Directions — Update the part of the data that opens with the line containing "Task: Close the Windows 10 易升 window" and closes with the line containing "tap(1091, 650)" by replacing "screenshot" with "screen capture", leaving everything else unchanged. Give back only those lines.

(Collected data entries)
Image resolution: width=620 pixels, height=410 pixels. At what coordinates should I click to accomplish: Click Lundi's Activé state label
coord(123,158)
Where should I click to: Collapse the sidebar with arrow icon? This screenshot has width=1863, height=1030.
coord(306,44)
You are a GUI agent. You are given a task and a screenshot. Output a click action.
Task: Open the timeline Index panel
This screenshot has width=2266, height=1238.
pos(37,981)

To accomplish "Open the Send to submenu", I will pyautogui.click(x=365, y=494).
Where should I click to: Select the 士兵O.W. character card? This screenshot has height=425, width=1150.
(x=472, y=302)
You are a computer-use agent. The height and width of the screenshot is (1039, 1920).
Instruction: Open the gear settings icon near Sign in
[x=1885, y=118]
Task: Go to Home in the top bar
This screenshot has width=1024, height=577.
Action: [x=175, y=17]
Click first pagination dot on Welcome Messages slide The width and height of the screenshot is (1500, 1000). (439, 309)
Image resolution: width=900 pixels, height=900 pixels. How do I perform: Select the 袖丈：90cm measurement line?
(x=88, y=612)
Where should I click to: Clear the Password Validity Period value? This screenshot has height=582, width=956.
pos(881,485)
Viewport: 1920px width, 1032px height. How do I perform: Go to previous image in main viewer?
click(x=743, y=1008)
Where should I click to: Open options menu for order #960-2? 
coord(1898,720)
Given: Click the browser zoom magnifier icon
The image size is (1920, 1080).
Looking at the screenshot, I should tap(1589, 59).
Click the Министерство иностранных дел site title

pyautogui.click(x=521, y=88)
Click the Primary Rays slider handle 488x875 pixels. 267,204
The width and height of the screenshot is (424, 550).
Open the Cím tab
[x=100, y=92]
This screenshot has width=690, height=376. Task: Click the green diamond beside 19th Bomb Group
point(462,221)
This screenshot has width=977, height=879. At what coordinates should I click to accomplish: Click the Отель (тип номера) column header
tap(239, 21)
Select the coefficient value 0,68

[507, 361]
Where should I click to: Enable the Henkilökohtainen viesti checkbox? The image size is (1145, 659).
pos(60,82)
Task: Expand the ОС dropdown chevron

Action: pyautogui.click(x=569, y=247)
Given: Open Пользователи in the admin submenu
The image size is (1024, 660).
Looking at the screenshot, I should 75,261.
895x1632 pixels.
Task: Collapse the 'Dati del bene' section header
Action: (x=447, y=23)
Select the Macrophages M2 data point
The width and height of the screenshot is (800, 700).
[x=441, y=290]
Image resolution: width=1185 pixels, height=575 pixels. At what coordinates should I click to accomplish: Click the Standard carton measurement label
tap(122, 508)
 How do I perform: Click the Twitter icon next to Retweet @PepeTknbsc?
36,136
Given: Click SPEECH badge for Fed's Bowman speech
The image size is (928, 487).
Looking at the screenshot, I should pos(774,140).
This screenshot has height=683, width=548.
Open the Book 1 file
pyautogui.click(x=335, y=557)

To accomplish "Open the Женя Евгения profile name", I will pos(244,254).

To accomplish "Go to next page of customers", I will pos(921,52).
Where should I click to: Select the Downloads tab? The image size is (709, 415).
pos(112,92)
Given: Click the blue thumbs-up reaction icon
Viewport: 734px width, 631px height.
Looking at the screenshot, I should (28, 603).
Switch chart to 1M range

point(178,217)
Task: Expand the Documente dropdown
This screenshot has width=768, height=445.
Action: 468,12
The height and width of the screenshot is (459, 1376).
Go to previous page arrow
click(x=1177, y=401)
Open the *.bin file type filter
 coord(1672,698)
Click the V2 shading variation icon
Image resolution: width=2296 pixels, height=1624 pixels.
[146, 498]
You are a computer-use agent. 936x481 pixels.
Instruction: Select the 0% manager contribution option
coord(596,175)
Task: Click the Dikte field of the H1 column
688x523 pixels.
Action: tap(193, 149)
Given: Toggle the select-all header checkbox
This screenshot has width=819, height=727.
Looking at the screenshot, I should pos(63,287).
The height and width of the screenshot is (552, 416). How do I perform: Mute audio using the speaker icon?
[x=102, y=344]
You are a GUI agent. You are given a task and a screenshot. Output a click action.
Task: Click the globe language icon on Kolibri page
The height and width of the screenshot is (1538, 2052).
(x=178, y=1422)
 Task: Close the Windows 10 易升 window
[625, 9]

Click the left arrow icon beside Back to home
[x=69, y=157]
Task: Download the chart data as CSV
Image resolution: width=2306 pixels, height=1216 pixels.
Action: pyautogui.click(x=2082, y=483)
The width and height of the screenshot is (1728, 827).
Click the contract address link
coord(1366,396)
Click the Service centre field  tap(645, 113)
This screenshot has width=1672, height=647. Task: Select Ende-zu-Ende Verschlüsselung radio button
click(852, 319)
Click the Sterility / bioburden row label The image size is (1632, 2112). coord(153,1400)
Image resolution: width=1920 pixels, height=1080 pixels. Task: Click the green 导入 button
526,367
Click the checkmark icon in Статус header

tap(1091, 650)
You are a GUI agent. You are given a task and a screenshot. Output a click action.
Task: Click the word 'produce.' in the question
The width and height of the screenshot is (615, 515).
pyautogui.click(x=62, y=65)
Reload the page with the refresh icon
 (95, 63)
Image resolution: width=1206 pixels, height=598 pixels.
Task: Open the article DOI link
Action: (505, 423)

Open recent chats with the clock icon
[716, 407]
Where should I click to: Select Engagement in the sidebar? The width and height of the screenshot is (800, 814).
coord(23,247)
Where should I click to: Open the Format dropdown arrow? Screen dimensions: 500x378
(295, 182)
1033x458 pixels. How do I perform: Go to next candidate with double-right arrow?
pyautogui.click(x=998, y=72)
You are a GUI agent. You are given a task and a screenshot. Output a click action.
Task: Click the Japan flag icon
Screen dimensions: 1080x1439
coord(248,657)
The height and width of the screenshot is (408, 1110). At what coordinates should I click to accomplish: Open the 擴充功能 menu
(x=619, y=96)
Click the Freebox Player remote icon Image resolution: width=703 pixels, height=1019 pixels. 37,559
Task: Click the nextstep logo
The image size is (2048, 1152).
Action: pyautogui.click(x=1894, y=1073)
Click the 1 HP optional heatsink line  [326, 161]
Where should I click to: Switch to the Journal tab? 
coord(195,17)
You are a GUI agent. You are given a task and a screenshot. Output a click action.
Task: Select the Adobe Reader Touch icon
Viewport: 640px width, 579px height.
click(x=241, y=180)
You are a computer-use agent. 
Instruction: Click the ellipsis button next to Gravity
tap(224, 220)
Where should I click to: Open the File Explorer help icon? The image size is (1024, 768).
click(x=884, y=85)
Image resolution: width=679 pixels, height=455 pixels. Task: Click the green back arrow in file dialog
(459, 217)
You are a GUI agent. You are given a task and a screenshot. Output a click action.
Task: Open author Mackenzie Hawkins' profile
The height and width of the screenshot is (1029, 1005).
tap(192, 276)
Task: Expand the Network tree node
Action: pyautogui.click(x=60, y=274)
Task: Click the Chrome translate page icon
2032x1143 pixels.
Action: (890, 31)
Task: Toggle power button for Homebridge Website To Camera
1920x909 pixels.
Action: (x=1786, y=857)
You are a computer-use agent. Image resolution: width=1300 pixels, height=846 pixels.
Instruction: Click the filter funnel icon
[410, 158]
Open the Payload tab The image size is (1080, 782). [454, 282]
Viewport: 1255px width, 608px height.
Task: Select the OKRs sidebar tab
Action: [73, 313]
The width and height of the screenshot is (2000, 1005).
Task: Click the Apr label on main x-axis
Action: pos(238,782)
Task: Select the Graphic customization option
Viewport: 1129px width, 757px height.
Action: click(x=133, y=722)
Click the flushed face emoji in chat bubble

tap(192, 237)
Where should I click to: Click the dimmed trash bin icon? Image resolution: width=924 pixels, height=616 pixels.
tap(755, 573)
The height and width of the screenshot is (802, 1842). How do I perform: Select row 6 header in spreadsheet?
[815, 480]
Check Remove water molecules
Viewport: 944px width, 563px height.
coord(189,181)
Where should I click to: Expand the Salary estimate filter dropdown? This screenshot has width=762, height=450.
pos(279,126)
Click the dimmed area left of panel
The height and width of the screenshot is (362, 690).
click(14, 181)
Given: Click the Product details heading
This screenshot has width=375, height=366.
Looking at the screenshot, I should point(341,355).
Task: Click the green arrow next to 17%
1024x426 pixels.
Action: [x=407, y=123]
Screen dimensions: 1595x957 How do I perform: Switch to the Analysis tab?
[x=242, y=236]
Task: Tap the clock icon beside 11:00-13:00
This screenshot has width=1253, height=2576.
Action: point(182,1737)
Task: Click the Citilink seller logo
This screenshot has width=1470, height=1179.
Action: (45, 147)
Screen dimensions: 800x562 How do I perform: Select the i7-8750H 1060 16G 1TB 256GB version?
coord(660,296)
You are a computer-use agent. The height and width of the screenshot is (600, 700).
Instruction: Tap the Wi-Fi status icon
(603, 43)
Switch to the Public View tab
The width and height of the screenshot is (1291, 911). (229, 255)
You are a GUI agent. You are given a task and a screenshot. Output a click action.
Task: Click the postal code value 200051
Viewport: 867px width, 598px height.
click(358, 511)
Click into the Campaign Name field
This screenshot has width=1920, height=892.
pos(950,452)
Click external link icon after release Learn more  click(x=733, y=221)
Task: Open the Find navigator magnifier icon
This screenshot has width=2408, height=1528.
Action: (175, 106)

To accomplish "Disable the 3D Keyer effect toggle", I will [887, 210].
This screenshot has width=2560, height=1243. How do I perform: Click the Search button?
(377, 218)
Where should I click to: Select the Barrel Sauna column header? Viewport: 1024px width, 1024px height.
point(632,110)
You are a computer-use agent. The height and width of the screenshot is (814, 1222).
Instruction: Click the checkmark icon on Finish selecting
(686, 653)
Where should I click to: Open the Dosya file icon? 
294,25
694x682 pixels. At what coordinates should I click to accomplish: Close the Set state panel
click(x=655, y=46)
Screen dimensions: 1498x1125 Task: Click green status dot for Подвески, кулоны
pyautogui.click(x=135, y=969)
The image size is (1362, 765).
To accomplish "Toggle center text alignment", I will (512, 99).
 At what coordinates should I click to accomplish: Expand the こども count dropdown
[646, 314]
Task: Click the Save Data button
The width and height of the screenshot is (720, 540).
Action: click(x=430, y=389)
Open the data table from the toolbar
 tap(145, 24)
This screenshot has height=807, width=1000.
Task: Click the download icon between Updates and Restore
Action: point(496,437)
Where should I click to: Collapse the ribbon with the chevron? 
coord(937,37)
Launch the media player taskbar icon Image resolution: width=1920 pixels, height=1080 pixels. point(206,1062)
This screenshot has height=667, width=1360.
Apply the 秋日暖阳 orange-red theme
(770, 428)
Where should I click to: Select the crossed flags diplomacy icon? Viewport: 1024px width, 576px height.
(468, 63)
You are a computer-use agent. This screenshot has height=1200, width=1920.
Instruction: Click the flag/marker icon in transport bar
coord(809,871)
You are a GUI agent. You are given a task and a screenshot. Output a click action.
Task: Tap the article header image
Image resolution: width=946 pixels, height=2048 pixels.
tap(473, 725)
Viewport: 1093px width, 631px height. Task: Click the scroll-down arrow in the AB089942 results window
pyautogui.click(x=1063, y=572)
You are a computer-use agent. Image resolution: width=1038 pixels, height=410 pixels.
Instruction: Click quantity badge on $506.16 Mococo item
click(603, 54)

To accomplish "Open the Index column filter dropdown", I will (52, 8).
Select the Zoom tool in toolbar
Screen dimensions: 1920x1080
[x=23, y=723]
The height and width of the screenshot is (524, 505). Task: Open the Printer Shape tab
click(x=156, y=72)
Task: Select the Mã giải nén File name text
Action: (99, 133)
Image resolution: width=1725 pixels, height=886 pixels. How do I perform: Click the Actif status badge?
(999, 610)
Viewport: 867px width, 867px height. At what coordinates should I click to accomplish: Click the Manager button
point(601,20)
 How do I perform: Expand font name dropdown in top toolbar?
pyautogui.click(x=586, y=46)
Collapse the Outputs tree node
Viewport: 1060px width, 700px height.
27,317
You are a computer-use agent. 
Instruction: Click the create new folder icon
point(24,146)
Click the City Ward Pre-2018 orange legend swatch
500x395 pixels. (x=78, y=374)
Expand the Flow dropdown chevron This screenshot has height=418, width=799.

Solution to this problem —
 Task: Close the Windows 10 易升 window
[625, 9]

Click the left arrow icon beside Back to home
[x=69, y=157]
Task: Download the chart data as CSV
Image resolution: width=2306 pixels, height=1216 pixels.
Action: pyautogui.click(x=2082, y=483)
The width and height of the screen capture is (1728, 827).
Click the contract address link
coord(1366,396)
Click the Service centre field  tap(645, 113)
This screen capture has width=1672, height=647. Task: Select Ende-zu-Ende Verschlüsselung radio button
click(852, 319)
Click the Sterility / bioburden row label The image size is (1632, 2112). coord(153,1400)
Image resolution: width=1920 pixels, height=1080 pixels. Task: Click the green 导入 button
526,367
Click the checkmark icon in Статус header

tap(1091, 650)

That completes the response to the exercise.